#### Direction:
Extract every line of the material below and reproduce each one unchanged, in its original order.

[Records from a data collection]
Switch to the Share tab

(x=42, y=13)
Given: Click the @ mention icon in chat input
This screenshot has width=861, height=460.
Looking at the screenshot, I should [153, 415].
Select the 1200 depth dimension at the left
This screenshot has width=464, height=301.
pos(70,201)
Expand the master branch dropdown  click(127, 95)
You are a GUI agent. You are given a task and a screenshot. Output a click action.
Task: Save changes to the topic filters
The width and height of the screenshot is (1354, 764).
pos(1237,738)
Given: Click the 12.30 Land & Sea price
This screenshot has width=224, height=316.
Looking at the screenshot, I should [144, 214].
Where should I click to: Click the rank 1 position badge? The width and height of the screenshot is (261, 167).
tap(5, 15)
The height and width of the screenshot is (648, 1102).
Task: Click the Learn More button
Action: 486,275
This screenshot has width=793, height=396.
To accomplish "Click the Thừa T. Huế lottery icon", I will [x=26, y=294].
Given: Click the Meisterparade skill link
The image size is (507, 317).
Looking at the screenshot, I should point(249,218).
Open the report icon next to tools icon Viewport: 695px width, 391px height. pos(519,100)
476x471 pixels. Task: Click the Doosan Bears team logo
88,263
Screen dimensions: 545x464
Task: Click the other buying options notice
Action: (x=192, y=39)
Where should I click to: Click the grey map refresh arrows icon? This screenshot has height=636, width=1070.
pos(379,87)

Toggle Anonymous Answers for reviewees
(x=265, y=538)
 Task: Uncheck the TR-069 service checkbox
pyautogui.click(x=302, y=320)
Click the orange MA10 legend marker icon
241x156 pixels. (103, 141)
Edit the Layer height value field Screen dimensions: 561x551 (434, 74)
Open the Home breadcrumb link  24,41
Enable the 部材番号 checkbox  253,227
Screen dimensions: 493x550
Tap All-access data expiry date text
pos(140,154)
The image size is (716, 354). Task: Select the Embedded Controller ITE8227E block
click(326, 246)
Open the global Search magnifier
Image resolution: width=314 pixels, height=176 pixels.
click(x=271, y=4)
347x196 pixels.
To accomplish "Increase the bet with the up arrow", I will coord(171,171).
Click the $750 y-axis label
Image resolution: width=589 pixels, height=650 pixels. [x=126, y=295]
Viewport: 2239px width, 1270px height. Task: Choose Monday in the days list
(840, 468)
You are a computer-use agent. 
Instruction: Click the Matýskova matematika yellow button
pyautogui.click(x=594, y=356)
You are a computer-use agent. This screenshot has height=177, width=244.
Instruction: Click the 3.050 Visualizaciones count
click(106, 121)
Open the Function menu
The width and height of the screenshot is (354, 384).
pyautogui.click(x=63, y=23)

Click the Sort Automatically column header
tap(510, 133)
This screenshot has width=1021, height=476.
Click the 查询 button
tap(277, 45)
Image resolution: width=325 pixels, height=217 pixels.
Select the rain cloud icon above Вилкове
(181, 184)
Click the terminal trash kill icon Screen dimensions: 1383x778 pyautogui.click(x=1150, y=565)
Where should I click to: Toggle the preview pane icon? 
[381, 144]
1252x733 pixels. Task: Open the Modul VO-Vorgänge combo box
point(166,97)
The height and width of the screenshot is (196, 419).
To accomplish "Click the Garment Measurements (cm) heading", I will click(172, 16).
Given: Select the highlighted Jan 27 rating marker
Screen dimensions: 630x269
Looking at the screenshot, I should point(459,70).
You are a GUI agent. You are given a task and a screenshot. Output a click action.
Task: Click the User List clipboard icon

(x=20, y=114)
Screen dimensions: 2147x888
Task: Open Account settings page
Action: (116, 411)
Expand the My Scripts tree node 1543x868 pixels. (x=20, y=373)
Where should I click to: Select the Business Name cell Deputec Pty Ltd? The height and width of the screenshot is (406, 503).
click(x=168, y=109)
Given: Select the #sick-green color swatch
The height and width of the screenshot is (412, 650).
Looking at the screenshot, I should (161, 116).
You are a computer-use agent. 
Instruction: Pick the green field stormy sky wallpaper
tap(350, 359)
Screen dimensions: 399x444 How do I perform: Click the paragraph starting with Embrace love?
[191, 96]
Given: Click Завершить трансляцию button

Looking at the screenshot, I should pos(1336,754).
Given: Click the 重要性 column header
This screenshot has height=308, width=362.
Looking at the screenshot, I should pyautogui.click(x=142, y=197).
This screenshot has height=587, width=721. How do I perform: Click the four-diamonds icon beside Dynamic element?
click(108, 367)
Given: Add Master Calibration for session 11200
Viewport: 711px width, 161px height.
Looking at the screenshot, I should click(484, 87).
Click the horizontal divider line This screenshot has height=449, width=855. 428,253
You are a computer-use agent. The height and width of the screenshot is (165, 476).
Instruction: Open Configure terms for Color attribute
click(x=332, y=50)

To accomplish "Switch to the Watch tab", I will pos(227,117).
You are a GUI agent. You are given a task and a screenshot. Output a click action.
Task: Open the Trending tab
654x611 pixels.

#### Output for this exercise:
Switch to the Share tab

(x=42, y=13)
Given: Click the @ mention icon in chat input
This screenshot has width=861, height=460.
Looking at the screenshot, I should [153, 415].
Select the 1200 depth dimension at the left
This screenshot has width=464, height=301.
pos(70,201)
Expand the master branch dropdown  click(127, 95)
You are a GUI agent. You are given a task and a screenshot. Output a click action.
Task: Save changes to the topic filters
The width and height of the screenshot is (1354, 764).
pos(1237,738)
Given: Click the 12.30 Land & Sea price
This screenshot has width=224, height=316.
Looking at the screenshot, I should [144, 214].
Where should I click to: Click the rank 1 position badge? The width and height of the screenshot is (261, 167).
tap(5, 15)
The height and width of the screenshot is (648, 1102).
Task: Click the Learn More button
Action: 486,275
This screenshot has width=793, height=396.
To accomplish "Click the Thừa T. Huế lottery icon", I will [x=26, y=294].
Given: Click the Meisterparade skill link
The image size is (507, 317).
Looking at the screenshot, I should point(249,218).
Open the report icon next to tools icon Viewport: 695px width, 391px height. pos(519,100)
476x471 pixels. Task: Click the Doosan Bears team logo
88,263
Screen dimensions: 545x464
Task: Click the other buying options notice
Action: (x=192, y=39)
Where should I click to: Click the grey map refresh arrows icon? This screenshot has height=636, width=1070.
pos(379,87)

Toggle Anonymous Answers for reviewees
(x=265, y=538)
 Task: Uncheck the TR-069 service checkbox
pyautogui.click(x=302, y=320)
Click the orange MA10 legend marker icon
241x156 pixels. (103, 141)
Edit the Layer height value field Screen dimensions: 561x551 (434, 74)
Open the Home breadcrumb link  24,41
Enable the 部材番号 checkbox  253,227
Screen dimensions: 493x550
Tap All-access data expiry date text
pos(140,154)
The image size is (716, 354). Task: Select the Embedded Controller ITE8227E block
click(326, 246)
Open the global Search magnifier
Image resolution: width=314 pixels, height=176 pixels.
click(x=271, y=4)
347x196 pixels.
To accomplish "Increase the bet with the up arrow", I will coord(171,171).
Click the $750 y-axis label
Image resolution: width=589 pixels, height=650 pixels. [x=126, y=295]
Viewport: 2239px width, 1270px height. Task: Choose Monday in the days list
(840, 468)
You are a computer-use agent. 
Instruction: Click the Matýskova matematika yellow button
pyautogui.click(x=594, y=356)
You are a computer-use agent. This screenshot has height=177, width=244.
Instruction: Click the 3.050 Visualizaciones count
click(106, 121)
Open the Function menu
The width and height of the screenshot is (354, 384).
pyautogui.click(x=63, y=23)

Click the Sort Automatically column header
tap(510, 133)
This screenshot has width=1021, height=476.
Click the 查询 button
tap(277, 45)
Image resolution: width=325 pixels, height=217 pixels.
Select the rain cloud icon above Вилкове
(181, 184)
Click the terminal trash kill icon Screen dimensions: 1383x778 pyautogui.click(x=1150, y=565)
Where should I click to: Toggle the preview pane icon? 
[381, 144]
1252x733 pixels. Task: Open the Modul VO-Vorgänge combo box
point(166,97)
The height and width of the screenshot is (196, 419).
To accomplish "Click the Garment Measurements (cm) heading", I will click(172, 16).
Given: Select the highlighted Jan 27 rating marker
Screen dimensions: 630x269
Looking at the screenshot, I should point(459,70).
You are a GUI agent. You are given a task and a screenshot. Output a click action.
Task: Click the User List clipboard icon

(x=20, y=114)
Screen dimensions: 2147x888
Task: Open Account settings page
Action: (116, 411)
Expand the My Scripts tree node 1543x868 pixels. (x=20, y=373)
Where should I click to: Select the Business Name cell Deputec Pty Ltd? The height and width of the screenshot is (406, 503).
click(x=168, y=109)
Given: Select the #sick-green color swatch
The height and width of the screenshot is (412, 650).
Looking at the screenshot, I should (161, 116).
You are a computer-use agent. 
Instruction: Pick the green field stormy sky wallpaper
tap(350, 359)
Screen dimensions: 399x444 How do I perform: Click the paragraph starting with Embrace love?
[191, 96]
Given: Click Завершить трансляцию button

Looking at the screenshot, I should pos(1336,754).
Given: Click the 重要性 column header
This screenshot has height=308, width=362.
Looking at the screenshot, I should pyautogui.click(x=142, y=197).
This screenshot has height=587, width=721. How do I perform: Click the four-diamonds icon beside Dynamic element?
click(108, 367)
Given: Add Master Calibration for session 11200
Viewport: 711px width, 161px height.
Looking at the screenshot, I should click(484, 87).
Click the horizontal divider line This screenshot has height=449, width=855. 428,253
You are a computer-use agent. The height and width of the screenshot is (165, 476).
Instruction: Open Configure terms for Color attribute
click(x=332, y=50)

To accomplish "Switch to the Watch tab", I will pos(227,117).
You are a GUI agent. You are given a task and a screenshot. Output a click action.
Task: Open the Trending tab
654x611 pixels.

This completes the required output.